What you return must match, exactly, the lines running from the one containing "Where should I" to the end of the data, both included, and must contain no pictures.

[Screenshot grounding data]
Start of Block

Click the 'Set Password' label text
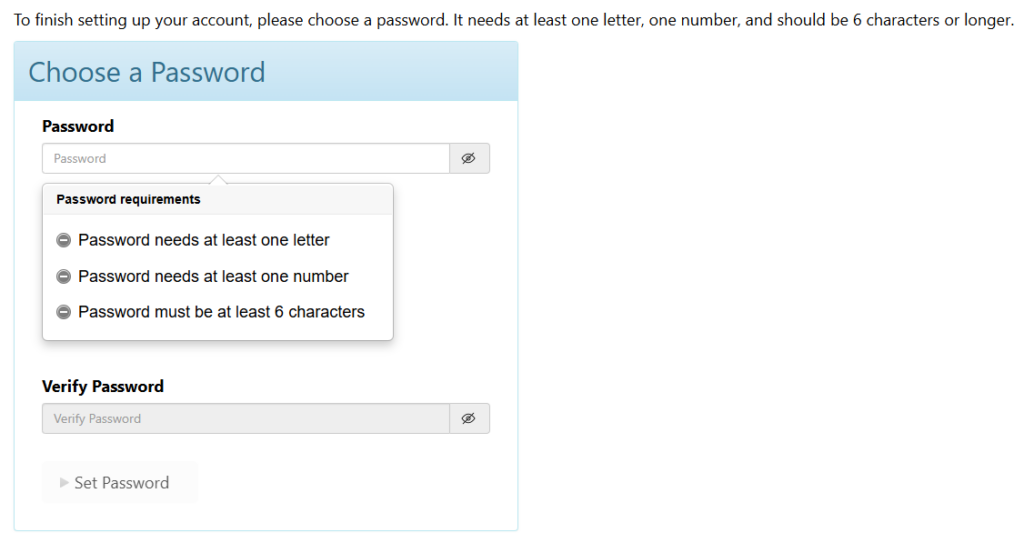1024x533 pixels. (121, 483)
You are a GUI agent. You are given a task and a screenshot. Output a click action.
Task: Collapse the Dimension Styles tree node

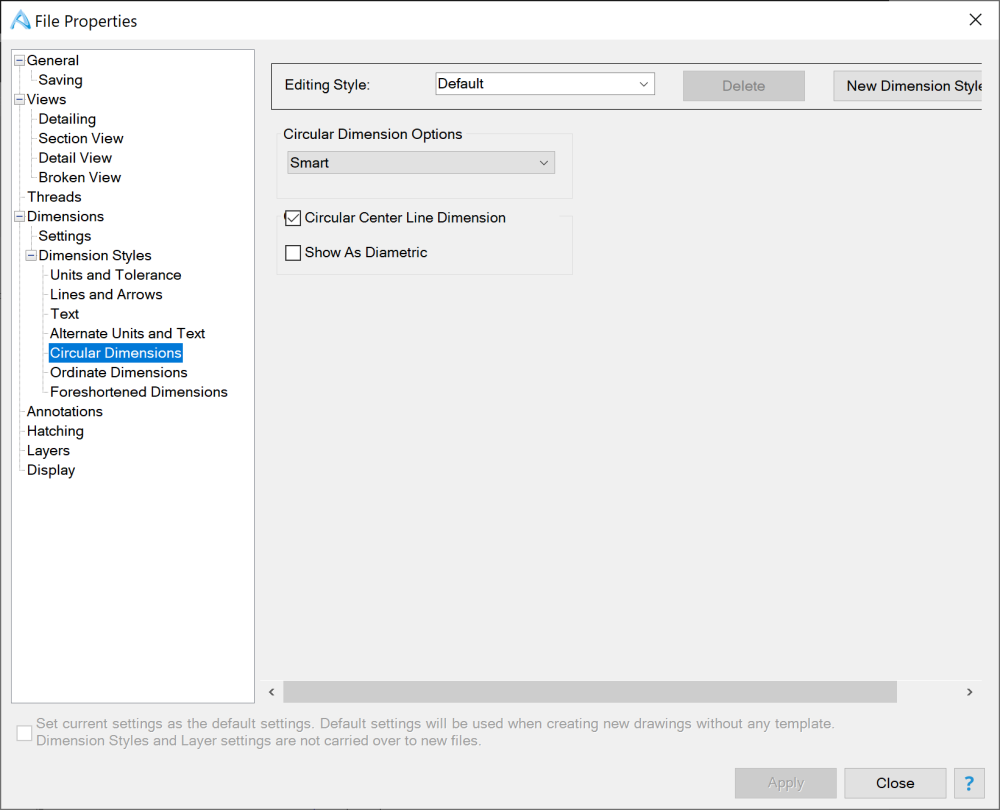click(x=31, y=256)
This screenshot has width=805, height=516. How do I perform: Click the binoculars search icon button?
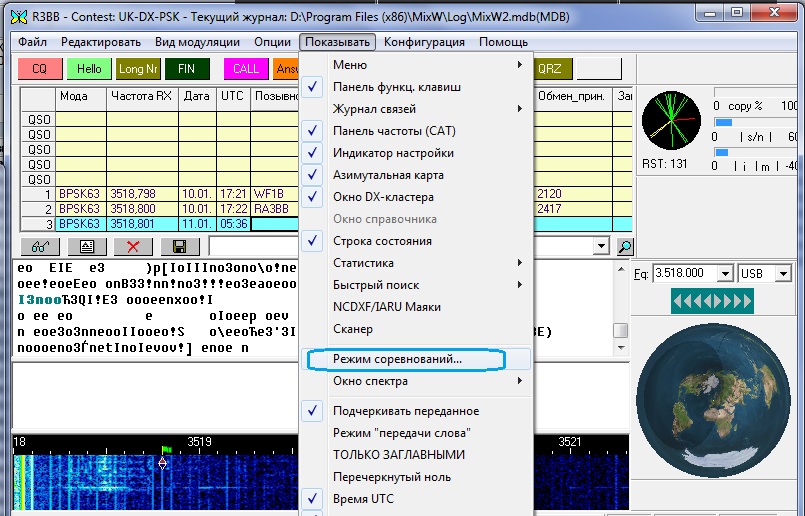pyautogui.click(x=39, y=246)
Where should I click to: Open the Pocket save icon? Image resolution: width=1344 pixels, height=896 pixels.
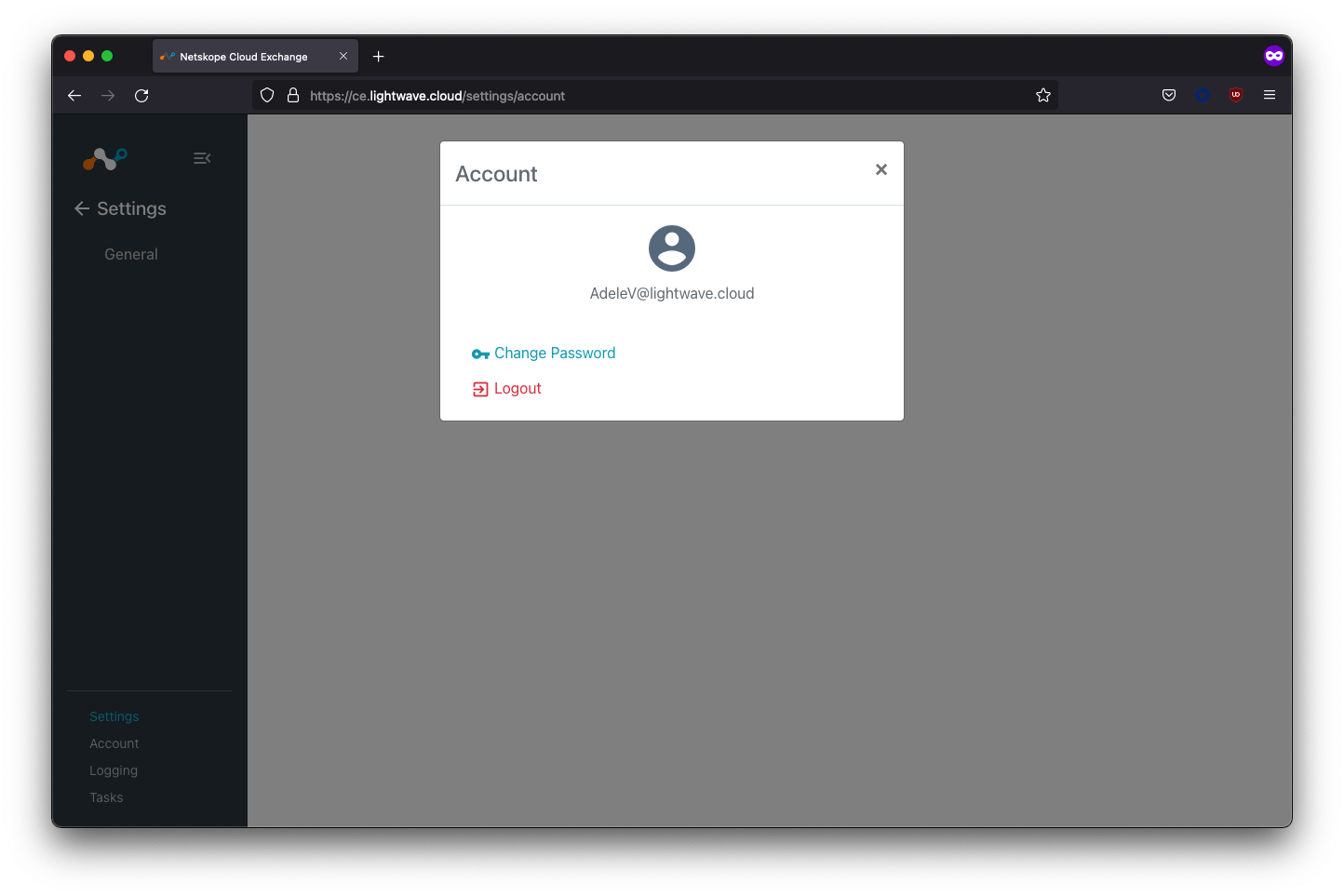[x=1169, y=95]
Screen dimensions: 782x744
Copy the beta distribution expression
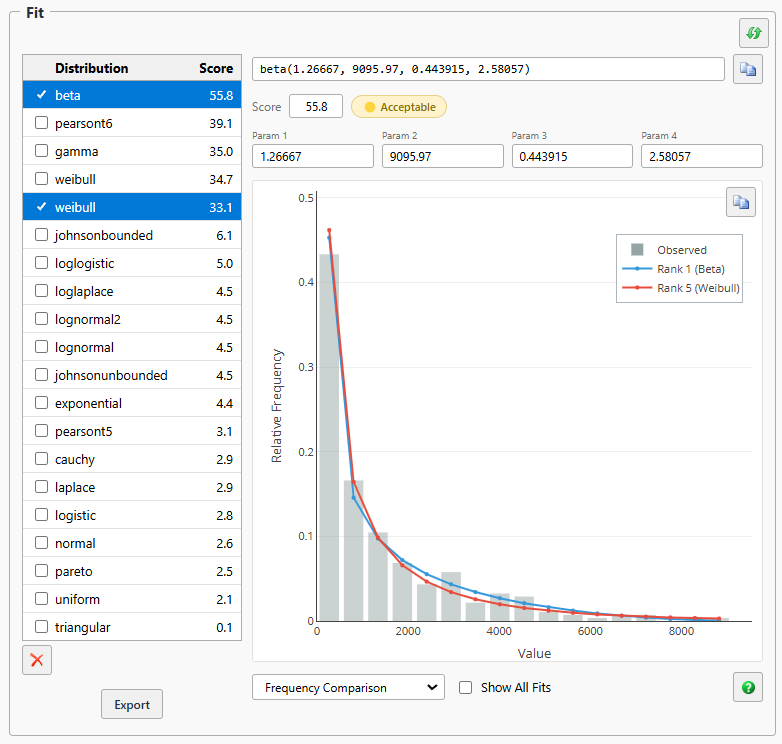748,69
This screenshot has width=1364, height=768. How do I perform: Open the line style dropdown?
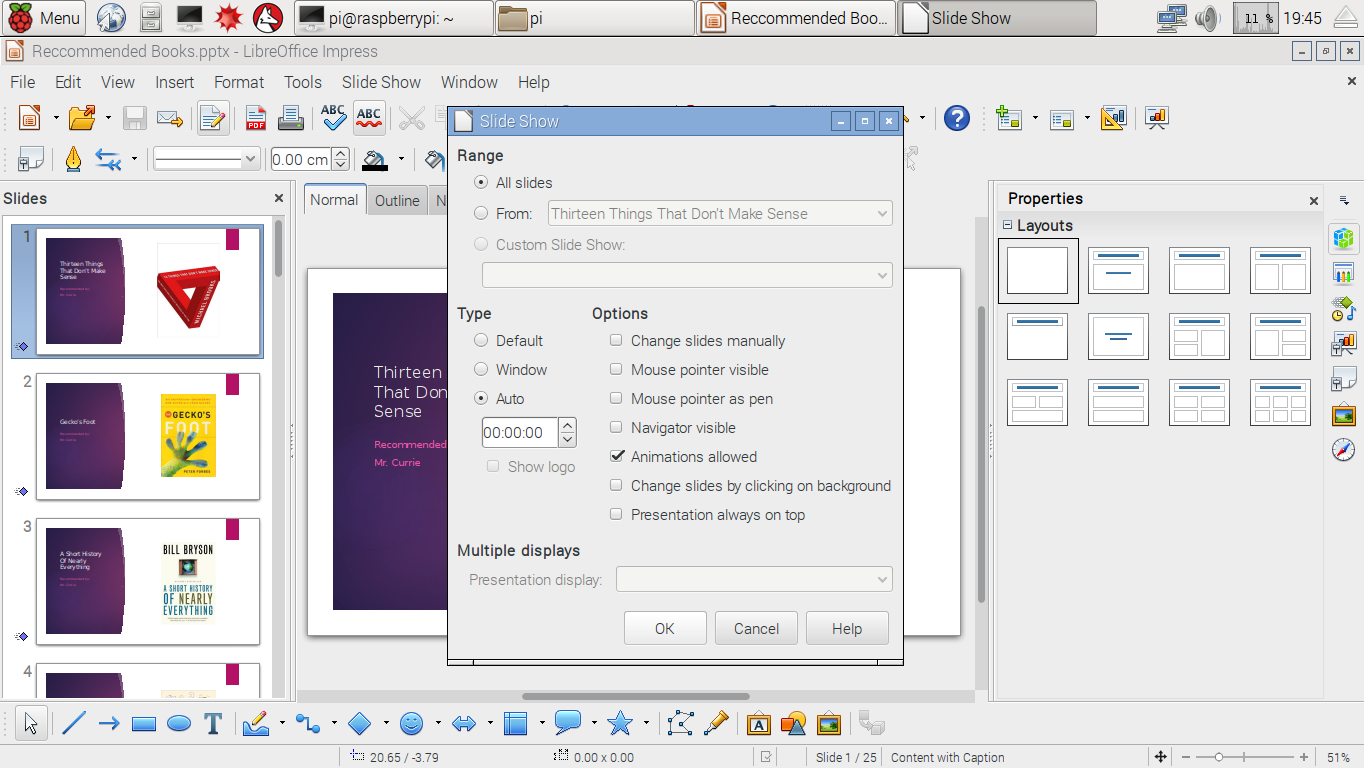(x=206, y=159)
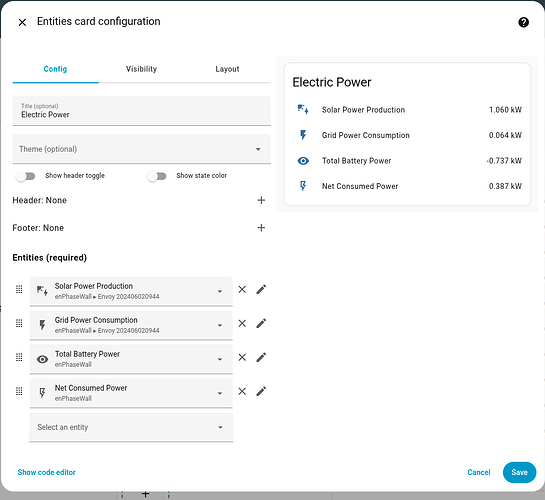This screenshot has width=545, height=500.
Task: Expand the Select an entity dropdown
Action: click(131, 427)
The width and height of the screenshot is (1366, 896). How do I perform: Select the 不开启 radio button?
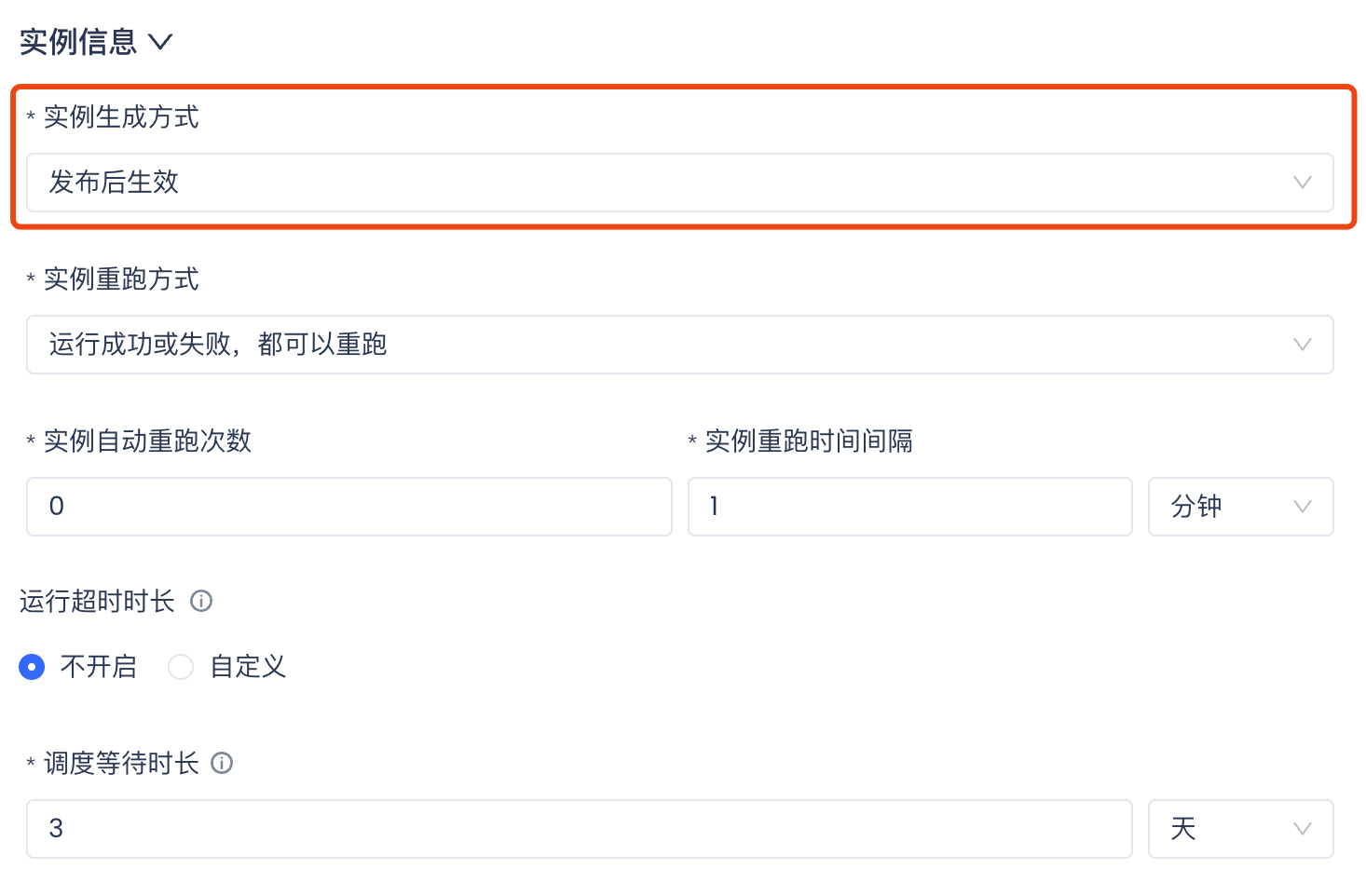(x=32, y=667)
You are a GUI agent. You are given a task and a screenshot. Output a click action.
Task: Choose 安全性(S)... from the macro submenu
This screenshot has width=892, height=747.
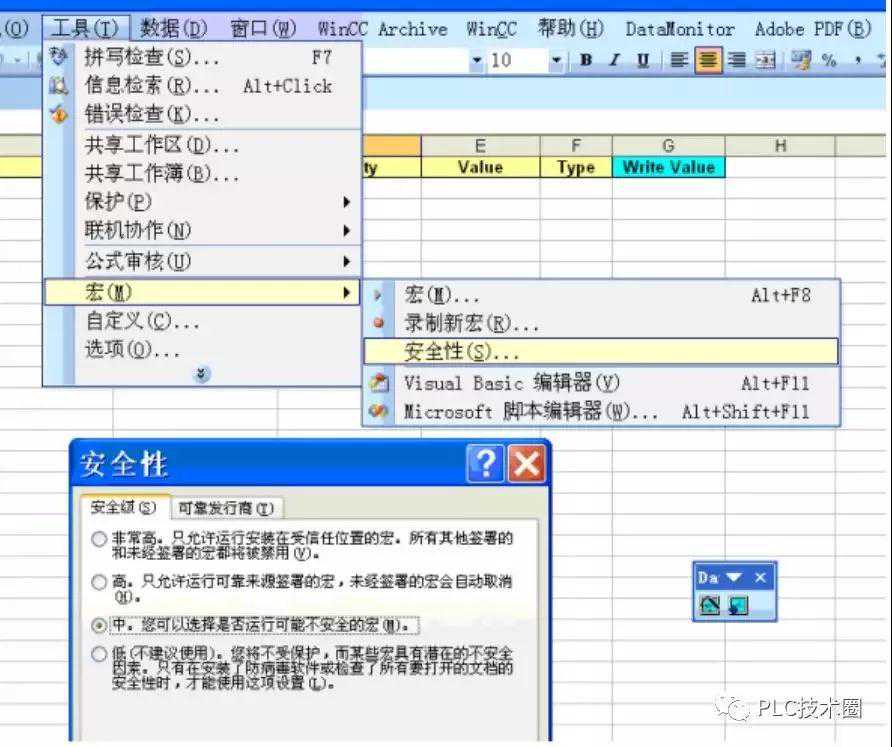tap(462, 352)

End of Block

→ **Answer to the exercise**:
Where should I click to: Open the Pocket save icon? Image resolution: width=1344 pixels, height=896 pixels.
[x=1169, y=95]
Screen dimensions: 782x744
Copy the beta distribution expression
748,69
This screenshot has width=1364, height=768. How do I perform: Open the line style dropdown?
(x=206, y=159)
This screenshot has width=545, height=500.
Task: Expand the Select an entity dropdown
Action: click(131, 427)
The width and height of the screenshot is (1366, 896). How do I perform: Select the 不开启 radio button?
(x=32, y=667)
You are a GUI agent. You are given a task and a screenshot. Output a click action.
Task: Choose 安全性(S)... from the macro submenu
This screenshot has width=892, height=747.
tap(462, 352)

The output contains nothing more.